TESTO DATO:
++++++++++

Teognide (in greco antico: Θέογνις?, Théognis; fl. VI secolo a.C.) è stato un poeta greco antico.

Teognide nacque probabilmente a Megara Nisea[1], nell'Attica, da famiglia aristocratica e, in seguito, ebbe ogni bene confiscato e dovette fuggire dalla patria in seguito alla vittoria politica della fazione democratica. Si rifugiò, quindi, a Megara Iblea, colonia siciliana di Nisea, tornando poi nella terra natale ancora dilaniata dalle lotte interne. Presso gli antichi godé fama di essere il migliore tra i poeti elegiaci, a tal punto che ogni produzione gnomica e sentenziosa di tal genere, qualora fosse di autore incerto, veniva attribuita a Teognide.

Riguardo alla cronologia non vi sono molti dati. Le uniche notizie provengono dal Lessico Suda che lo ricorda nell'Olimpiade 59ª, da S.Girolamo e Cirillo per l'Olimpiade 58ª, da Cronichon Paschale per l'Olimpiade 57ª che testimoniano come l'acme di Teognide si collochi in quel periodo. Oltre a questi pochi sono i dati , è quindi palese il motivo per cui non è possibile una risposta metodicamente valida al problema della cronologia teognidea. Possiamo, in definitiva, solo supporre che la sua vita sia collocata fra la fine del VI secolo a.C e la prima metà del V a.C.

Di lui resta una silloge in due libri di 1389 versi dedicata a Cirno, il giovane eromenos da lui amato, affinché seguisse gli insegnamenti della virtù aristocratica.

Innanzitutto si osserva che la prima parte, più o meno corrispondente ai primi 1200 versi, sembrerebbe, come testimoniato da un passo (Il tuo nome sia suggello che garantisce i miei versi, in modo che non possa un altro appropriarsene), autentica. Invece della seconda parte (gli ultimi 200 versi), nella quale non appare mai il nome del destinatario Cirno, non si hanno notizie certe.

++++++++++

DATI FORNITI:
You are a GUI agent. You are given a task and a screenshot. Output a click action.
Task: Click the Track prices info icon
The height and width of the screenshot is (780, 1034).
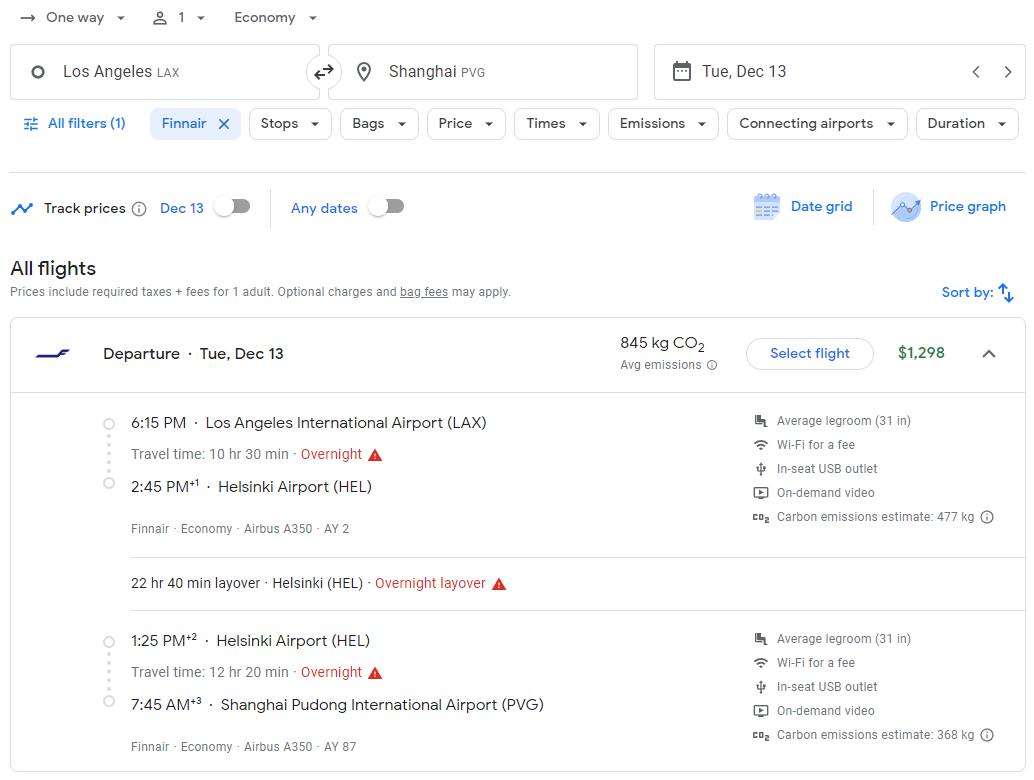coord(139,209)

++++++++++

COSA FARAI:
(a) Riproduci fedelmente il passo del testo su Teognide da "Riguardo alla cronologia" a "della virtù aristocratica.".
(b) Riprendi il testo su Teognide dopo la sua ultima frase e portalo avanti.

IN RISPOSTA:
(a)
Riguardo alla cronologia non vi sono molti dati. Le uniche notizie provengono dal Lessico Suda che lo ricorda nell'Olimpiade 59ª, da S.Girolamo e Cirillo per l'Olimpiade 58ª, da Cronichon Paschale per l'Olimpiade 57ª che testimoniano come l'acme di Teognide si collochi in quel periodo. Oltre a questi pochi sono i dati , è quindi palese il motivo per cui non è possibile una risposta metodicamente valida al problema della cronologia teognidea. Possiamo, in definitiva, solo supporre che la sua vita sia collocata fra la fine del VI secolo a.C e la prima metà del V a.C.

Di lui resta una silloge in due libri di 1389 versi dedicata a Cirno, il giovane eromenos da lui amato, affinché seguisse gli insegnamenti della virtù aristocratica.

(b)
Riguardo a tale opera quindi è sorta una disputa incentrata principalmente su due domande: quanto di ciò che ci è arrivato appartiene davvero a lui? E a chi e a quando possiamo ricondurre la silloge attuale?

Una possibile risposta proviene da una corrente che si è sviluppata in Inghilterra e in America la quale sostiene che il contenuto della silloge sia, quasi interamente, appartenente a Teognide, a favore di questo vi è il carattere unitario dell'opera, le ripetizioni viste come un insegnamento del poeta mentre, tali studiosi, spiegano la presenza di versi di altri poeti attraverso la pratica, riconosciuta fra gli antichi, dell'imitazione. Diversa al riguardo è la posizione dei Tedeschi quali hanno da sempre individuato nell'opera un carattere del tutto esterno. Interessante è la teoria di Nietzsche il quale aveva notato nella gran parte delle elegie dei richiami, allacciamenti verbali che esplicherebbero che la silloge è ordinata secondo questo criterio.

Fra gli altri autori spicca la teoria di Welcker, iniziatore della critica moderna teognidea, il quale, nella prefazione all'edizione della silloge, risalente agli inizi dell'800, sostiene che un altro autore, probabilmente un compilatore bizantino, abbia pubblicato, sotto il nome di Teognide, una silloge contenente scritti anche di altri autori.

Nel 900 gli studi continuano con Harrison, moderato conservatore e Friedlander il quale identificò, nella prima parte della silloge, un ordinamento in base al sigillo; poi, Hudson-Williams riconobbe nella silloge uno scheletro di un libro unico, appartenente a Teognide, dedicata a Cirno. Successivamente ci sarà la teoria di Jacoby il quale ritrova nella silloge diversi blocchi divisi da epiloghi e prologhi: il libro K (dedicato a Cirno, che egli sostiene sia quasi interamente teognideo), libro A (attribuito ad un ignoto poeta ateniese), libro M (redatto da un Megarese), libro E (erotico); si denota quindi, in lui, una posizione intermedia rispetto alla posizione radicale di Welcker e quella di Harrison.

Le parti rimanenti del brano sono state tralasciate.